Questions to answer:
(a) Transcribe the Immune Cell methods summary word for word, beginning at the words "The RNA expression" and stopping after "genes been done?".
(b) Go on with the Immune Cell methods summary from the point where it currently ends.

Segment Start: Text provided

Immune Cell - Methods summary

Summary

The Immune Cell section contains single cell information on genome-wide RNA expression profiles of human protein-coding genes covering various B- and T-cells, monocytes, granulocytes and dendritic cells. The transcriptomics analysis covers 18 cell types isolated with cell sorting.

Key publication

Uhlen M et al. (2019) “A genome-wide transcriptomic analysis of protein-coding genes in human blood cells” Science 366 (6472): aax9198

What can you learn from the Immune Cell section?

Learn about:

  • if a gene is enriched in a particular immune cell type (specificity)
  • genes with a similar expression profile across the immune cells (expression cluster)
  • the catalogue of genes elevated in each of the immune cell types

How has the data been generated?

A quantitative expression analysis of 18 canonical immune cell populations has been performed from human blood separated by flow cytometric sorting. Whole blood was collected from six healthy individuals, and 18 immune cell types were separated by flow cytometric sorting, as outlined in the figure.


How has the data been analyzed?

We used flow cytometric sorting to allow whole genome transcriptome analysis of the major blood cell types from human blood (see figure). The transcriptomics data was normalized by applying two different strategies with the main objective to allow (i) within-sample comparisons and (ii) between-sample comparisons, respectively.


What is presented in the section?

The RNA expression levels were determined for all protein-coding genes (n = 20162) across the 18 immune cell populations and the results are presented on the gene summary page of the Immune Cell section as shown in the figure. The results from the similar efforts by Schmiedel et al (2018) and Monaco et al (2019) are also displayed.


How has the classification of all protein-coding genes been done?

Segment End: Text provided
Segment Start: Record extracts

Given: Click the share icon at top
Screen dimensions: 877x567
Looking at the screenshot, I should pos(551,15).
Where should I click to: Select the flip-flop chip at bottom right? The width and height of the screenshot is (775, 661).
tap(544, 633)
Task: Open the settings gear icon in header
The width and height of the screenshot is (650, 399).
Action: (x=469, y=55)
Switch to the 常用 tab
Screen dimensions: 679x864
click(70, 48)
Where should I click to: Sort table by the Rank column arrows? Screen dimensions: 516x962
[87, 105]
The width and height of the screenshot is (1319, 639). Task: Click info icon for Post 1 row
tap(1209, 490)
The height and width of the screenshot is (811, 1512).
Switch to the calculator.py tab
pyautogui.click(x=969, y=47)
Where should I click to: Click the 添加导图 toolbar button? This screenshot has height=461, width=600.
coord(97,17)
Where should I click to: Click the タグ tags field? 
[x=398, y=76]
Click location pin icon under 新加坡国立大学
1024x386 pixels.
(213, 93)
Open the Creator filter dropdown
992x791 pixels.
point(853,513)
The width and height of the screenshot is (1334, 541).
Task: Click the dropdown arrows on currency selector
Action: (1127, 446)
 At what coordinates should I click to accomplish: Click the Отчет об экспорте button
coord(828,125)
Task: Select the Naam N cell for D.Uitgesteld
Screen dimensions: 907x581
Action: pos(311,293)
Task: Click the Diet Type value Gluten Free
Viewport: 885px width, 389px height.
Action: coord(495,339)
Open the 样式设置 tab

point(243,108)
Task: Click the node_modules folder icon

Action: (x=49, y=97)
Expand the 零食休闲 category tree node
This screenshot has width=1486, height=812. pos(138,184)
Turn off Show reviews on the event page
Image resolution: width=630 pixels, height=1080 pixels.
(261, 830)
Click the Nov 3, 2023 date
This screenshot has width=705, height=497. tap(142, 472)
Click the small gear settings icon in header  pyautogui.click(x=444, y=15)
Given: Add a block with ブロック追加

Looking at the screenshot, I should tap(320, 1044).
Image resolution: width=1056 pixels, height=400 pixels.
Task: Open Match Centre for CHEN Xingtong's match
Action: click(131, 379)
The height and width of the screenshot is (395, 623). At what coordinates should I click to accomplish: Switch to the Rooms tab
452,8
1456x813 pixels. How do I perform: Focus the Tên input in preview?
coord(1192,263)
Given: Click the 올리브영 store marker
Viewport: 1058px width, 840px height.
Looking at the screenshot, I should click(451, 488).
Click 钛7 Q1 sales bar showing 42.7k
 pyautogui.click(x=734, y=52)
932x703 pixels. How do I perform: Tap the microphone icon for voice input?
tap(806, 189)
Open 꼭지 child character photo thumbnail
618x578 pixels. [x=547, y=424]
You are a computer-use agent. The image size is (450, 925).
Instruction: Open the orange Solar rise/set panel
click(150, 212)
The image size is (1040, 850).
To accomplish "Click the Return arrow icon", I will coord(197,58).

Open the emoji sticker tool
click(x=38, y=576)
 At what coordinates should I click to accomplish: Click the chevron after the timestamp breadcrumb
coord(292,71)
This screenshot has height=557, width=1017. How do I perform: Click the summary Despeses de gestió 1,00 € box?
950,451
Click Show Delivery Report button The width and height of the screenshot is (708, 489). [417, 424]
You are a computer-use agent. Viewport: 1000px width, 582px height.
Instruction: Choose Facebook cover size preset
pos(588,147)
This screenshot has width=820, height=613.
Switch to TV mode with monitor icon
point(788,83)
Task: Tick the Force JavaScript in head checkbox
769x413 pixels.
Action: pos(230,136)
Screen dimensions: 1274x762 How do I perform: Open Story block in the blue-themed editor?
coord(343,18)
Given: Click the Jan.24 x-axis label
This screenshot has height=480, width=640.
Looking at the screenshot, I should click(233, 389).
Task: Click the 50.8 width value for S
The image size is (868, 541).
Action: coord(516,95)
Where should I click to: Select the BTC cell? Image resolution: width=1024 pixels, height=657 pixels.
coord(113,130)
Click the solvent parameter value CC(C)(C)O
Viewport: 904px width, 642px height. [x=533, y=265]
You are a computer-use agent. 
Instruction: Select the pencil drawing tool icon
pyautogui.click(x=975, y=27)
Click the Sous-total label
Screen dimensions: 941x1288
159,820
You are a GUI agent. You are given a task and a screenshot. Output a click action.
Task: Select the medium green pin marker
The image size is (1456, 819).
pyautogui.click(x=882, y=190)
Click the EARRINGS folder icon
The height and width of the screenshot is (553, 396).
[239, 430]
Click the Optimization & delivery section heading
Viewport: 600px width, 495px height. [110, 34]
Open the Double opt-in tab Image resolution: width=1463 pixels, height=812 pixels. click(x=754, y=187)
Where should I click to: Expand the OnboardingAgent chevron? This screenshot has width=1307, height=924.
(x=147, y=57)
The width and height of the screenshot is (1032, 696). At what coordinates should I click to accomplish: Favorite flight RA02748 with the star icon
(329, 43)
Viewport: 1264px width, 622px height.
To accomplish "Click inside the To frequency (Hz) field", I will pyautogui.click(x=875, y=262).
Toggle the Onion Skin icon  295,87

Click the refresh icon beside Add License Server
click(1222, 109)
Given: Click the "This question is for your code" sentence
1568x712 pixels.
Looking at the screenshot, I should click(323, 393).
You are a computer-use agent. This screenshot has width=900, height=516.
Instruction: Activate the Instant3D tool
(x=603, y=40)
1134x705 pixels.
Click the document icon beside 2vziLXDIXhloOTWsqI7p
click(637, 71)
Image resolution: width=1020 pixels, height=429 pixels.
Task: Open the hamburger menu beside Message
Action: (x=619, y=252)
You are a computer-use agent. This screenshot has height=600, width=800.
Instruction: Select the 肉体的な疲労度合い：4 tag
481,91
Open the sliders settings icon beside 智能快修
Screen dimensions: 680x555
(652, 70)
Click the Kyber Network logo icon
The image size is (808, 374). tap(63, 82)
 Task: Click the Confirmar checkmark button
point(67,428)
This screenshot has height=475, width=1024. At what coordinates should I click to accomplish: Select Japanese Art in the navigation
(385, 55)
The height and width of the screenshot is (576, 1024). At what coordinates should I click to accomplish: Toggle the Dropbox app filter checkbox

Segment End: Record extracts

Task-by-task results:
(a)
The RNA expression levels were determined for all protein-coding genes (n = 20162) across the 18 immune cell populations and the results are presented on the gene summary page of the Immune Cell section as shown in the figure. The results from the similar efforts by Schmiedel et al (2018) and Monaco et al (2019) are also displayed.


How has the classification of all protein-coding genes been done?

(b)
A genome-wide classification of the protein-coding genes with regard to tissue and cell distribution as well as specificity has been performed using between-sample normalized data. The results can serve as a reference for researchers interested in spatial expression profiles of human immune cells in relation to the body-wide profiles in all major tissues and organs. The genes were classified according to specificity into (i) tissue-enriched genes with at least fourfold higher expression levels in one tissue type as compared with any other analysed tissue; (ii) group-enriched genes with enriched expression in a small number of tissues (2 to 5); and (iii) tissue-enhanced genes with only moderately elevated expression. In addition, all genes were classified according to distribution in which each gene is scored according to the presence (expression levels higher than a cut-off) in the immune cells.

The immune cell enriched and group enriched genes are displayed in the interactive plot below in which clicking on the red and orange circles results in gene lists for the correspondingl enriched and group enriched genes, respectively.

Finally, a new classification has been introduced in which genes are clustered based on similarity in expression across the immune cells. The results are presented as an interactive UMAP plot in which mouse-over displays general information for the clusters and the clicking on a cluster will display more information and plots regarding that specific cluster, as well as, a clickable list of all clusters.